» Il brano

=-=-=

Le tapparelle degli uffici di Napalm Records sembravano tutte chiuse, ma dall’interno qualcuno sbirciava e meditava sul da farsi. Si stabilì di tirar dritto, basta roba depressa e sinfonica, basta con i Leaves’ Eyes.

Alestorm
“È il tempo della caciara generale: fuori le pinte!”
Gli austriaci diedero prova delle loro conoscenze tattiche e militaresche, e lo fecero gettando un’esca: misero sotto contratto i moderni baluardi del gothic metal, i Moonspell, che in sostanza si segnalavano in calo dai tempi di The Antidote. In parallelo furono racimolati i gruppi più cazzoni del pianeta: innanzitutto i Grave Digger – “solo il suono d’una cornamusa può coprire i conati delle sbronze da birra!” – servivano con urgenza i cori, e inoltre pure loro erano dei veterani, ancor più dei portoghesi. Ebbero molto culo, i Grave Digger: il primo album su Napalm Records uscì fuori ispirato e deciso, a titolo Ballads of a Hangman. Dopodiché fu dura, anzi durissima, continuare a sopportarli.
Si arrivò così agli Alestorm. Come nel caso dei Korpiklaani, anche gli Alestorm, oggigiorno, mi procurano un relativo ribrezzo, rientrando di diritto in una categoria di metal da bollino verde che onestamente non ho mai compreso né voluto approfondire. E vi includo i Turisas (su Century Media) e relativa parentela di primo e inferiore grado.
“Volete fare del trambusto senza che giri uno spinello?”

Mina Caputo (Life Of Agony)
“Ci sono i Monster Magnet e i Karma To Burn in gita in Austria, stanno proprio qua sotto. Li facciamo salire per un caffè corretto?”. La risultante fu Last Patrol, uno dei miei album preferiti degli anni Dieci, una roba su cui avrei voluto leggere Man’s Ruin, mentre quest’ultima etichetta risultava già preistoria.

=-=-=

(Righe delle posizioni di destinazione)
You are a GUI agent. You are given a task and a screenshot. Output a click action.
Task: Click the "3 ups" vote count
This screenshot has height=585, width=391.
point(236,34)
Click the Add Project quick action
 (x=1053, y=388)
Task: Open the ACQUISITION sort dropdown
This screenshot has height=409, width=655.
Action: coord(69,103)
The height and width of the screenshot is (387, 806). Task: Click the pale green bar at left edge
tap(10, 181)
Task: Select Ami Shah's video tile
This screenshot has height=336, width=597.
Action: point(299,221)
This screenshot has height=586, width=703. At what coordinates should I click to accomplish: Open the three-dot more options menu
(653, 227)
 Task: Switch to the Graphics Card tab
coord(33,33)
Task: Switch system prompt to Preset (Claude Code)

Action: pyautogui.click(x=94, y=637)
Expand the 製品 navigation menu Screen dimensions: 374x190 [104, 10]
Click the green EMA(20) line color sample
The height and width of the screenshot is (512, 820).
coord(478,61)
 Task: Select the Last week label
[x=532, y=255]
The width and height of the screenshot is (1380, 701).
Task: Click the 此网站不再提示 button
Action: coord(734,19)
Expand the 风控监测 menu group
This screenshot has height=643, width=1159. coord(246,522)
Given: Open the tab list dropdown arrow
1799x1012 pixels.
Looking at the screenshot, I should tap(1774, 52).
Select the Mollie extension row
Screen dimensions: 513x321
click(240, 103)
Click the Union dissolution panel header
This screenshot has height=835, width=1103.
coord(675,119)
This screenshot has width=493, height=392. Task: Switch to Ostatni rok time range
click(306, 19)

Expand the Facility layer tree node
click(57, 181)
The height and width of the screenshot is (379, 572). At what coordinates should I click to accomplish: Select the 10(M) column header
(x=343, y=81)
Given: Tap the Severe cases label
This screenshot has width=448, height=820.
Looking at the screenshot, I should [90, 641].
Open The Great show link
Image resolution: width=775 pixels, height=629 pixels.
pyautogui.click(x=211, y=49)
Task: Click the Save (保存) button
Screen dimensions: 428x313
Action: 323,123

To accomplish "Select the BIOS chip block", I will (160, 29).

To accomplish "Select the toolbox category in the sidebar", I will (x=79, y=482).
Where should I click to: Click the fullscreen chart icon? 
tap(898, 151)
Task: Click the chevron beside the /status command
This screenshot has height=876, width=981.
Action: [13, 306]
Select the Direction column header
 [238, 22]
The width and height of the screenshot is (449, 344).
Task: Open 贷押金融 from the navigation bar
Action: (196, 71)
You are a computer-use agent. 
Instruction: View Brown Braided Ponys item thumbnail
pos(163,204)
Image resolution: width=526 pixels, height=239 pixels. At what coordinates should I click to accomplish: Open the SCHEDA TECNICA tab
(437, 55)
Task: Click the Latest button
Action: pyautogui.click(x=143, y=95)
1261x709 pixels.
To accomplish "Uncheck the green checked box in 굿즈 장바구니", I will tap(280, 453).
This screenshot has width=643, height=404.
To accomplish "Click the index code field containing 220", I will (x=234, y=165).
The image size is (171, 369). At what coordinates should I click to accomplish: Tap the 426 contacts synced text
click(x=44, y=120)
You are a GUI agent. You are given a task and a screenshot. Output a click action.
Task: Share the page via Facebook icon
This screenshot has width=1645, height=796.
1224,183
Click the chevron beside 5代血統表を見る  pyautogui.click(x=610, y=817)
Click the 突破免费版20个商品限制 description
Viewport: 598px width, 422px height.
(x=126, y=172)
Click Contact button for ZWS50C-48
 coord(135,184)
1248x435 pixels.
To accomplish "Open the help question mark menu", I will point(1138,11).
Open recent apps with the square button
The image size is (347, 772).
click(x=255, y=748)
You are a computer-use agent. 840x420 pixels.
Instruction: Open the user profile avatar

=-=-=

» Attività da svolgere
**A.** Riscrivi in forma più breve il paragrafo del brano che comincia con "Gli austriaci diedero prova", conservandone i fatti principali.
**B.** Ripeti tali e quali le righe dei dati: comincia dalla prima e fermati dopo quella che contiene "tap(10, 181)".
Il brano e le righe provengono da fonti diverse.

» Soluzioni complete
**A.** Gli austriaci usarono un'esca: misero sotto contratto i Moonspell, moderni baluardi del gothic metal, in calo dai tempi di The Antidote. Intanto reclutarono i gruppi più sguaiati del pianeta, a cominciare dai Grave Digger, che servivano per i cori ed erano veterani ancor più dei portoghesi. Il loro primo album su Napalm Records, Ballads of a Hangman, uscì ispirato e deciso. In seguito sopportarli divenne durissimo.

**B.**
You are a GUI agent. You are given a task and a screenshot. Output a click action.
Task: Click the "3 ups" vote count
This screenshot has height=585, width=391.
point(236,34)
Click the Add Project quick action
 (x=1053, y=388)
Task: Open the ACQUISITION sort dropdown
This screenshot has height=409, width=655.
Action: coord(69,103)
The height and width of the screenshot is (387, 806). Task: Click the pale green bar at left edge
tap(10, 181)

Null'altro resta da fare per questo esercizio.